『前橋ウィッチーズ』をみたので感想。
群馬県前橋市。女子高生、赤城ユイナは、突然現れた謎の生物ケロッペから魔女見習いにスカウトされる。魔女になればどんな願いも叶うという誘い文句に導かれ、先にスカウトされていた4人の少女たちとともに、表向きは花屋にみえる魔女見習いの店を訪れた客の願いを叶える修業に取り組んでゆくのだが…。
サンライズ制作のオリジナルアニメ。監督は『ハイガクラ』の山元隼一、シリーズ構成・脚本は『ぼっち・ざ・ろっく』、そして評判を呼んだ朝の連続テレビ小説『虎に翼』の吉田恵里香。立花希望によるキャラクターデザインは記号的だが、主役5人の個性がしっかり刻印されていて親切。
魔女の修行をする少女たちを主役に据えた設定は『おジャ魔女どれみ』を彷彿とさせ、願いを叶えるために主役の5人が歌って踊るシーンは3DCGで描画され、その演出はなんとなく『アイカツ!』や『プリパラ』などの女児向けアニメを想起させる。杉田智和の声でしゃべるカエルのどことなく無邪気で腹に一物ありそうな雰囲気は『魔法少女まどかマギカ』のキュゥべえのような存在かと疑いたくなるし、全体的なモチーフは先行する作品のブリコラージュ感がある。
一方で、自身の体形や人間関係、進路に悩む主人公たちの造形は現代的かつそれがわざとらしくならない絶妙なバランス感覚で、「魔法少女もの」というフォーマットはそうした現代的な生きづらさを主題化するための梃なのだと感じさせる。

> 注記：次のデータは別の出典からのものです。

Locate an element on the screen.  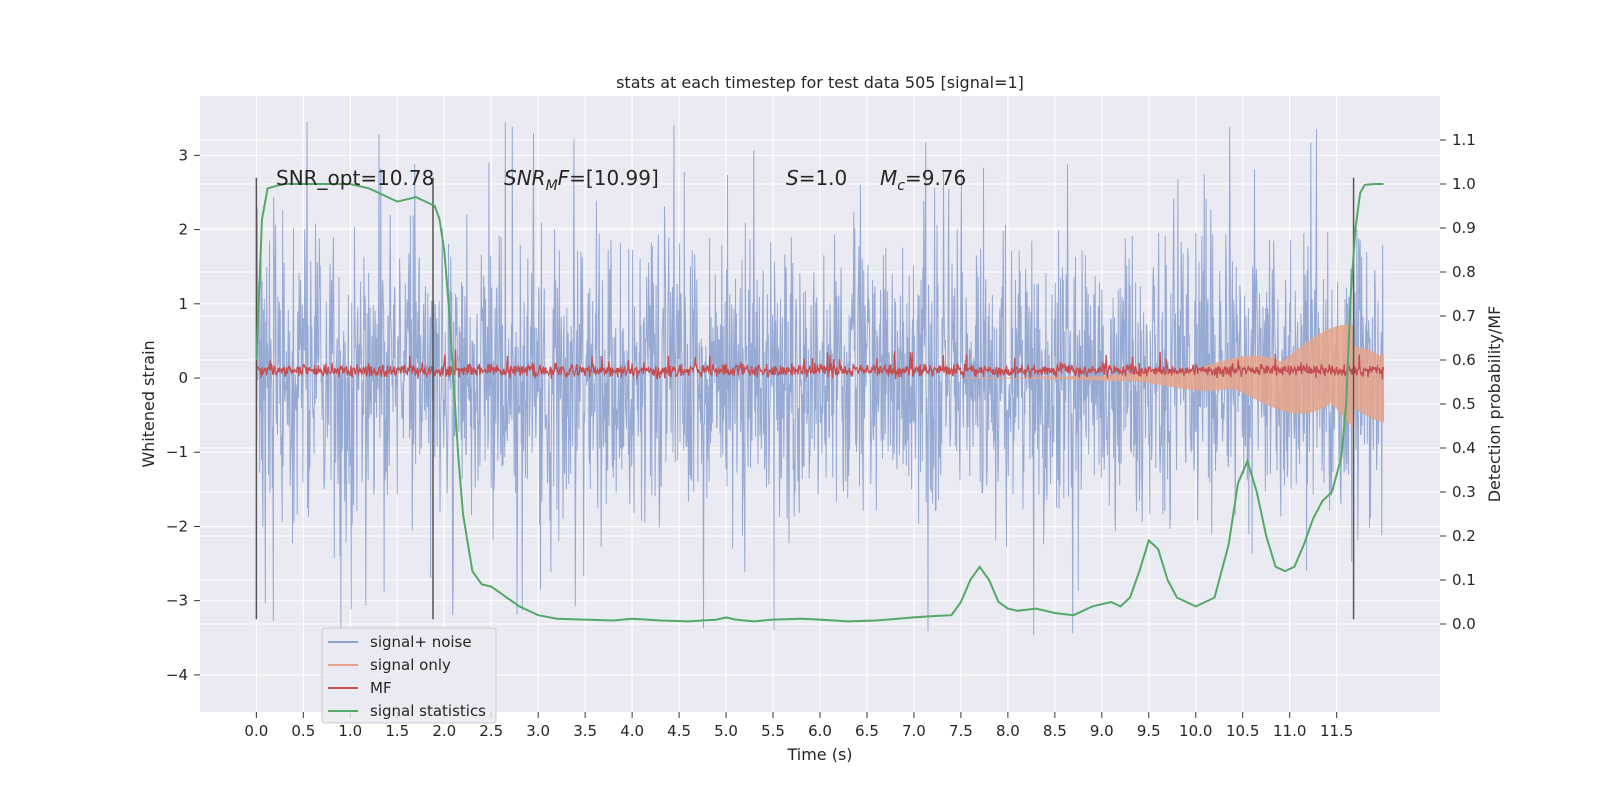
y-tick-label: −4 is located at coordinates (177, 675).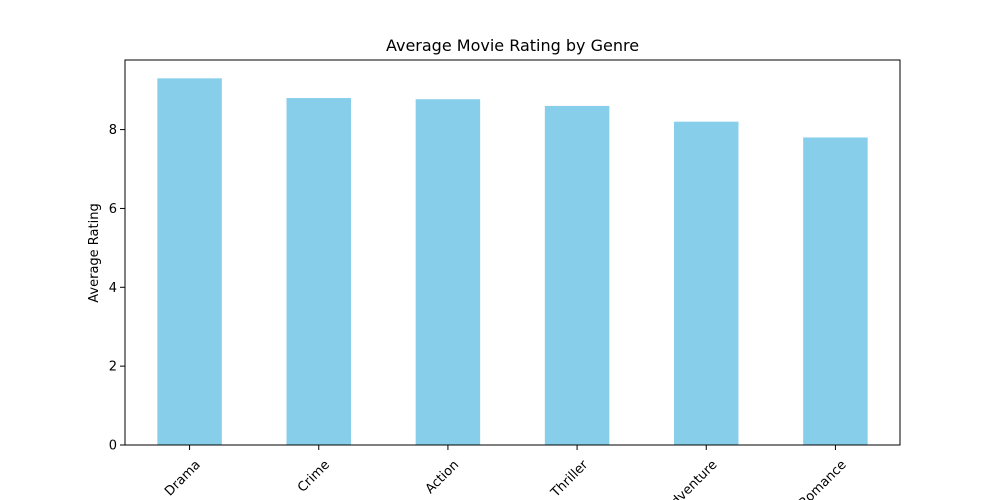 The width and height of the screenshot is (1000, 500). I want to click on y-tick-label: 0, so click(113, 446).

とりわけ印象に残ったのは、それまで明るく能天気な雰囲気を振りまいてきた三俣チョコの家庭環境が明かされる第6話・第7話の挿話。ヤングケアラーとして祖母や弟・妹の世話で疲弊するチョコに、直接それを解決できないながらも寄り添うユイナの姿は、この作品が描く人間関係の距離感の綾をよく表していると感じた。そしてそれが最終的には(少女たちではなく)行政や家族など「大人たち」の助けでよい方向に向かう、という落としどころもスマート。

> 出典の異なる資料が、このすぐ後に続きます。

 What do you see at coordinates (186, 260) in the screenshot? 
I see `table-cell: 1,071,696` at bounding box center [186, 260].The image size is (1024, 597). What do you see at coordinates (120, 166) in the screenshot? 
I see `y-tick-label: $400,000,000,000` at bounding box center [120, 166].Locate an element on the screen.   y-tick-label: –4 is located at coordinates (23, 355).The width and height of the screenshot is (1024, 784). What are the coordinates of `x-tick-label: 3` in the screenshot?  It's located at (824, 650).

こうした挿話がわざとらしくなく、心動かされるものになっているのは、魔女見習いの少女たちがキュートに描かれながらも、どこか視聴者に媚びきらないところがあるからではないかという気がして、その決定的なポイントでの媚びなさみたいなものが、少女たちを、ひいてはこの作品自体を自立させているという気がした。
「魔女見習い」をめぐるエコノミーはどこか『魔法少女まどかマギカ』のようなグロテスクさをにじませもするが、そのシステムをひっくり返して革命を起こすのではなく、適度な距離感で付き合っていくものとして描かれるのは、ある種の成熟を感じさせもする。作り手の倫理と、そしてそれを空疎なものにしない力量とを感じさせる、優れたテレビアニメだったと思います。